Water is more of an issue. You can develop film in a kitchen or bathroom, and just load the tank in the darkroom, so that's not a big deal. For making prints, though, running water is very helpful. As an interim setup, I used a sinkless darkroom, and I was constantly running prints from the developing trays in the darkroom out into my laundry room so I could put them in a print washer. Depending on the layout of the rest of your home, you might be able to get by with a similar arrangement, but my experience was that it was a hassle. You could also hold prints temporarily in a dishpan of water, but resin-coated (RC) papers delaminate after a while in water, so you'd probably want to hold prints there for just a few minutes to an hour or so. Using tanks of water might be an acceptable workaround.
Temperature control may not be as important as you think, especially for paper. There are developers that are formulated to work at high temperatures, so you may be able to use one of them, if necessary. You might be able to use a more conventional developer even at significantly above the usual optimal 20C temperature -- say, 30C or 35C. Temperature control is more important for film, since film development must be terminated before the process is chemically complete, and this time depends on the temperature. Cold or hot water baths do a good job of this.

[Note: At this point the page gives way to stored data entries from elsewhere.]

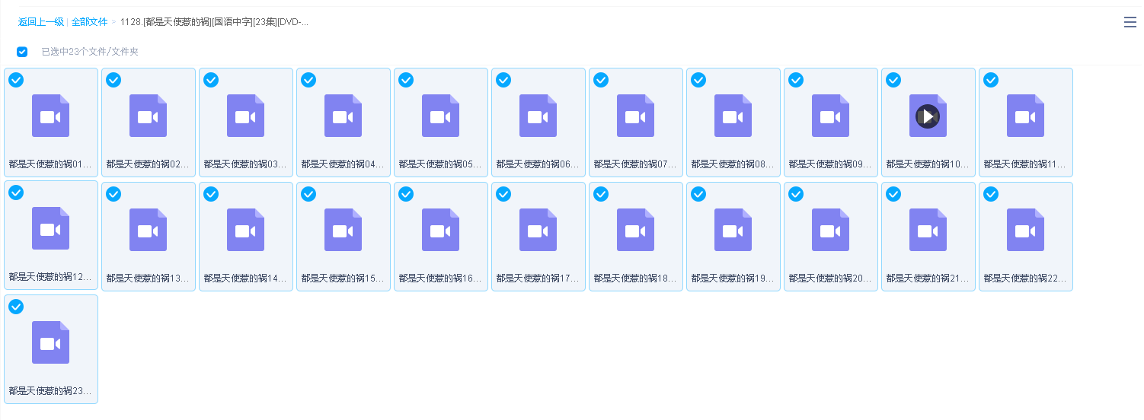Untick checkbox on 都是天使惹的祸09
Screen dimensions: 1144x420
click(796, 80)
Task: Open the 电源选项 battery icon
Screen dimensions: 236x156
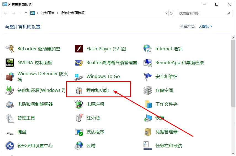Action: [x=79, y=104]
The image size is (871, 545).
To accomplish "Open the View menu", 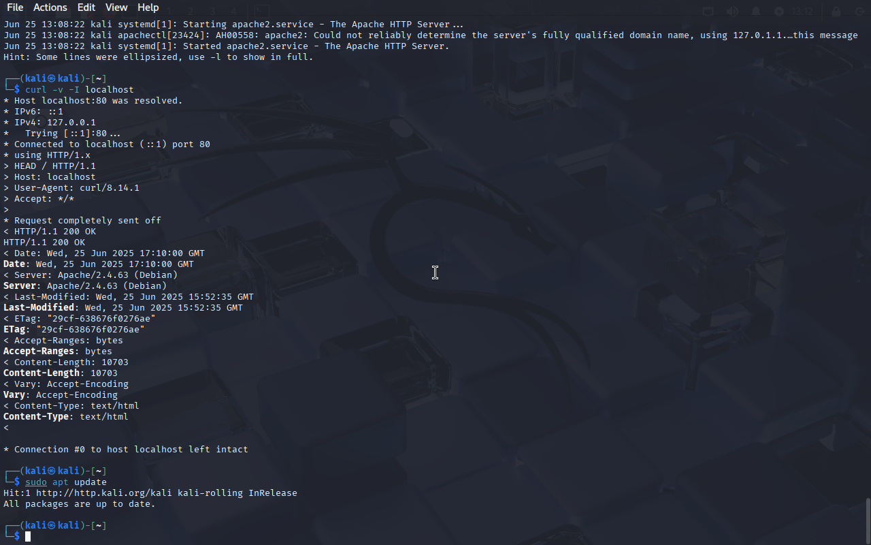I will (x=116, y=7).
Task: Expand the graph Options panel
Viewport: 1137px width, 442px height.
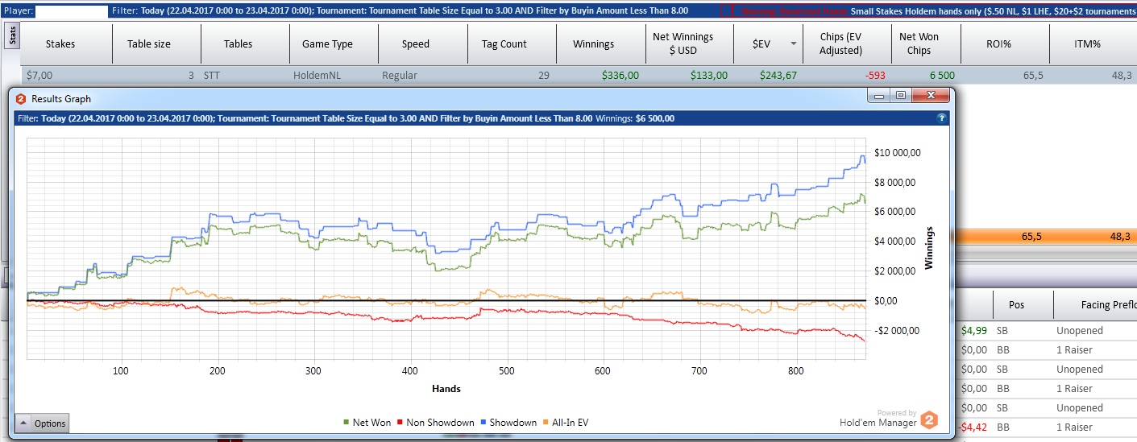Action: [x=43, y=423]
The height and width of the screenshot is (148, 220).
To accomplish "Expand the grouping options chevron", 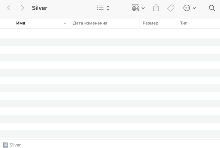I will [143, 8].
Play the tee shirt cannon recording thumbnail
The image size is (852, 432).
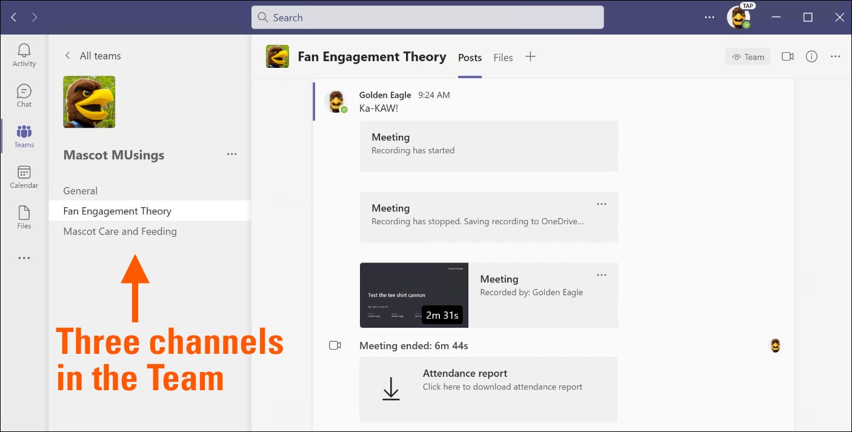click(414, 295)
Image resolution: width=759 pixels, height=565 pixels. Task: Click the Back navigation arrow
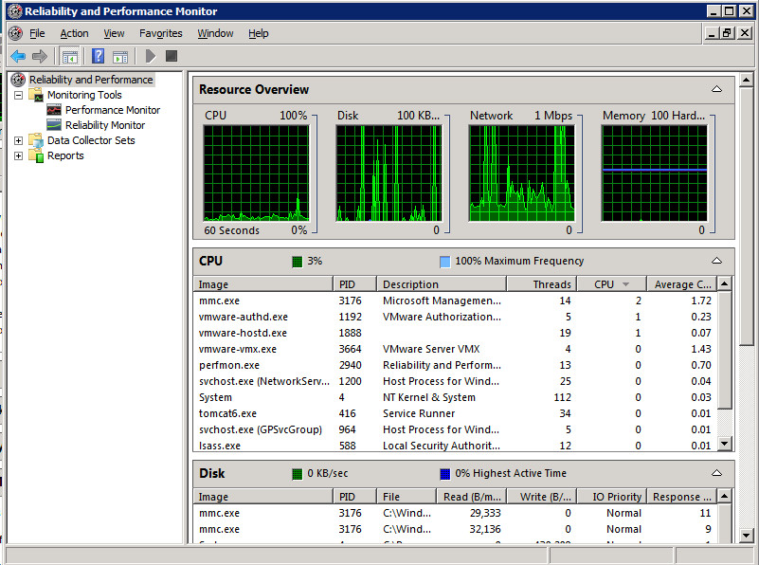pyautogui.click(x=18, y=55)
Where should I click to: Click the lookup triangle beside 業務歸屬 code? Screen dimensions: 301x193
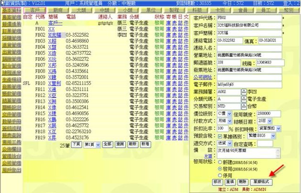(x=244, y=90)
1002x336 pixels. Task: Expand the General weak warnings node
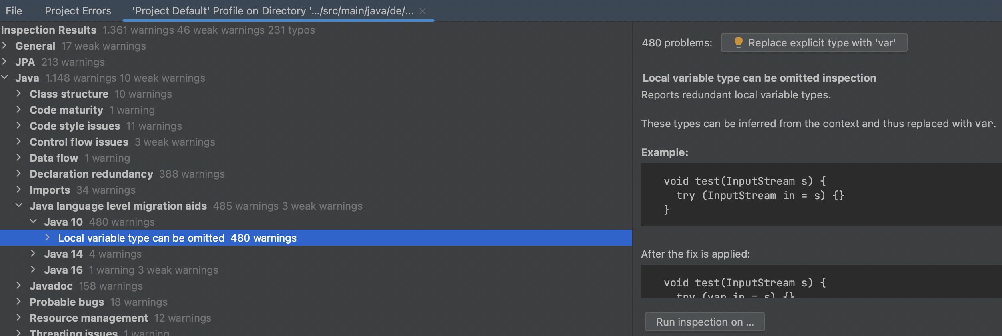(5, 46)
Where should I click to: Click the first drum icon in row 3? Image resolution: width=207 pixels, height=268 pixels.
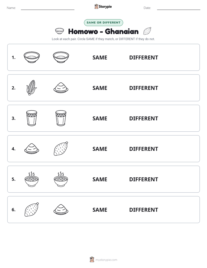tap(32, 118)
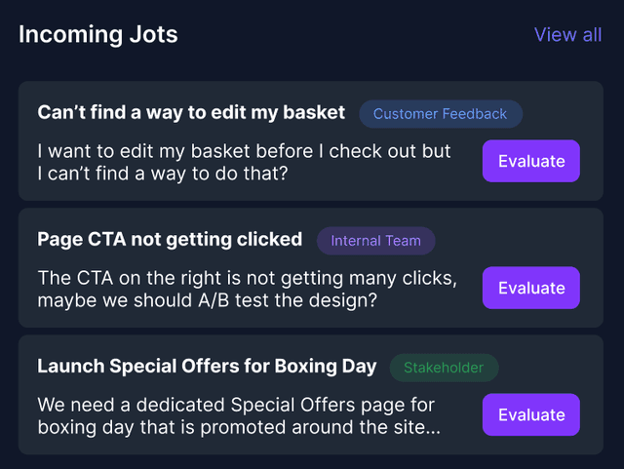Open "Launch Special Offers for Boxing Day" title

pyautogui.click(x=207, y=367)
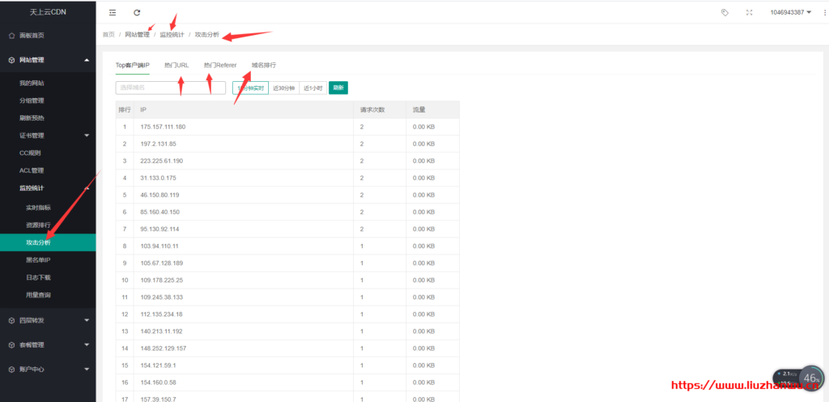Open the 1046943387 account dropdown
829x402 pixels.
click(791, 12)
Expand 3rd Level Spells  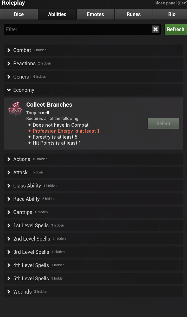tap(31, 252)
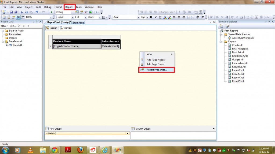Image resolution: width=275 pixels, height=154 pixels.
Task: Click the Cut scissors icon
Action: [21, 12]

An eBay search on "Durst M805" didn't turn up anything for me, and I'm unfamiliar with that specific model, so I can't comment on it specifically. Certainly very few used 35mm or MF enlargers would command that sort of price in the US, although some exotic LF enlargers might (I'm less familiar with that market). If US$900 is typical of enlarger prices in Hong Kong, it might be worth disregarding the advice that most people have given about buying locally. I don't know what it would cost to ship an enlarger from the US or Europe to Hong Kong, but I suspect it'd be well under that value, at least if you select slow ground/sea shipment. At the very least, it might be worth asking a few eBay sellers about shipping options.